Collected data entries

╭──

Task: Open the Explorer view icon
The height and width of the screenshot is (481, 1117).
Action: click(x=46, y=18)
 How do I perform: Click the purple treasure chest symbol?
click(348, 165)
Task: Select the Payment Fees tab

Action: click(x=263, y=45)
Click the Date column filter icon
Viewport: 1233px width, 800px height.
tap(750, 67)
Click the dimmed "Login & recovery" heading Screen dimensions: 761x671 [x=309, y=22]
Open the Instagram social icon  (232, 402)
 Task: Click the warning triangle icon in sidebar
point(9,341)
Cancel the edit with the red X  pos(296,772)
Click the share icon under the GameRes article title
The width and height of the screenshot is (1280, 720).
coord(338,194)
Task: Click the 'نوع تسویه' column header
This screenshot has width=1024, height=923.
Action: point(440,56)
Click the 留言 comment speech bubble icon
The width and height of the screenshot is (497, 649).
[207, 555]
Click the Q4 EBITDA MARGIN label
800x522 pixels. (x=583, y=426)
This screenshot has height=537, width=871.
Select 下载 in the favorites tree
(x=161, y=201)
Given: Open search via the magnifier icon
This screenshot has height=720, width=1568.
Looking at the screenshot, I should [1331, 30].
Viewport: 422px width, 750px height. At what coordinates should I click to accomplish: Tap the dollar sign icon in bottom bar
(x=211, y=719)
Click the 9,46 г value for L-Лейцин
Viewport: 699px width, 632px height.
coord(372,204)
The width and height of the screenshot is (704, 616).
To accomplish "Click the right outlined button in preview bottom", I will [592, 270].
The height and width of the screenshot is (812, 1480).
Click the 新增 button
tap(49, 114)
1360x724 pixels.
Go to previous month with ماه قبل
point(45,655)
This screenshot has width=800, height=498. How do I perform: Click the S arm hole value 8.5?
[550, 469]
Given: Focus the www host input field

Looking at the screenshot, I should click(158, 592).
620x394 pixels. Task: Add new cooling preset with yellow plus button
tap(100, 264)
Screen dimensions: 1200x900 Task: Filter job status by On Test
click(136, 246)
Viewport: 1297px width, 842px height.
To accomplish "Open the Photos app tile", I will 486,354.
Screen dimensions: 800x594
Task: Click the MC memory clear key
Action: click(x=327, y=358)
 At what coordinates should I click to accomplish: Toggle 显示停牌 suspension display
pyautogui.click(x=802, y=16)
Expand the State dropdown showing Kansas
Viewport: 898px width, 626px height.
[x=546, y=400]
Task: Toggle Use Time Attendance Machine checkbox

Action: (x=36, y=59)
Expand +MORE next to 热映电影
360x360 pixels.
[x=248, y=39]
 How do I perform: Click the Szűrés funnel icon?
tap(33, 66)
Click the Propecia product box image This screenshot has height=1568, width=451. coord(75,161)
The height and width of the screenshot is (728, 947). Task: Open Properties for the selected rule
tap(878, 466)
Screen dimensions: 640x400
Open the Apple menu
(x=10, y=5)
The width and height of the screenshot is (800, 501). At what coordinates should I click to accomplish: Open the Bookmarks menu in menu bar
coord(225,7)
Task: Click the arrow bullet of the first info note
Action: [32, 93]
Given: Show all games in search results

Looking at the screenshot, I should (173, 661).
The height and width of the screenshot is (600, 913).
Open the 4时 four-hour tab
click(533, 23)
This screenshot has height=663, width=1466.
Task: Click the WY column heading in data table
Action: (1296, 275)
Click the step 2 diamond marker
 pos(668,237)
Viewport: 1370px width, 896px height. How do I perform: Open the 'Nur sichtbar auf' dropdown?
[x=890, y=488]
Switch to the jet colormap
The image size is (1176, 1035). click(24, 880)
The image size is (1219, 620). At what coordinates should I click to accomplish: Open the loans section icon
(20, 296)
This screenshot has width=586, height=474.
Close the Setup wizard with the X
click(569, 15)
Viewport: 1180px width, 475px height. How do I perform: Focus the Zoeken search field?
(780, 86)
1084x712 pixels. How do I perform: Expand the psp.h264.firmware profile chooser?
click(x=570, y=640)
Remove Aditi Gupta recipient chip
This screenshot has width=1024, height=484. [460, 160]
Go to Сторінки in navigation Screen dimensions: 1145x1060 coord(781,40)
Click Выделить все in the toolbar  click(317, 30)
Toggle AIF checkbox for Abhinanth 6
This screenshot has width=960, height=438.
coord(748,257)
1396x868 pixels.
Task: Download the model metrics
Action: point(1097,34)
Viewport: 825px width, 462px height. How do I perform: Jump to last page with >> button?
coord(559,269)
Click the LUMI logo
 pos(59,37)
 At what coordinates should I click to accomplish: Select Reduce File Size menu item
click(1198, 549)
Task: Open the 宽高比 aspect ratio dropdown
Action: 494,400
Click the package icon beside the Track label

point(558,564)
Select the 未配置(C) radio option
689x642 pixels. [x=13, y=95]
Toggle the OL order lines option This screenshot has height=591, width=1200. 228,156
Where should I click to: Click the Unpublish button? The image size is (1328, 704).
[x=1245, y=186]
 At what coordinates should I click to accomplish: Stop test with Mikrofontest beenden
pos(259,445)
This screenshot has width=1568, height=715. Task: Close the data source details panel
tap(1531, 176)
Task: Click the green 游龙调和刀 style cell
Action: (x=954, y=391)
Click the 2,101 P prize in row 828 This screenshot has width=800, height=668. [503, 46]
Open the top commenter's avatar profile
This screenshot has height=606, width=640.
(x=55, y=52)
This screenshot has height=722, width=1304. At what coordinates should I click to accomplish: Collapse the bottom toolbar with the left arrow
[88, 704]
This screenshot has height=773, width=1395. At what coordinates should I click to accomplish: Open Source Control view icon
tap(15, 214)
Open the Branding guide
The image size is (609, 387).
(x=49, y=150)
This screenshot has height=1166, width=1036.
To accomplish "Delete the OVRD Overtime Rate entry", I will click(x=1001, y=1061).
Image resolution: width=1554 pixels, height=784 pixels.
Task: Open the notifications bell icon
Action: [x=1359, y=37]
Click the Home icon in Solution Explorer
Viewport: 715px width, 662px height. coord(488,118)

╰──

▶ [What to produce]: Please print verbatim each line from the first line of the entries above to the line that contains "Click the Date column filter icon", inclusive, and nothing more.

▶ [Response]:
Task: Open the Explorer view icon
The height and width of the screenshot is (481, 1117).
Action: click(x=46, y=18)
 How do I perform: Click the purple treasure chest symbol?
click(348, 165)
Task: Select the Payment Fees tab

Action: click(x=263, y=45)
Click the Date column filter icon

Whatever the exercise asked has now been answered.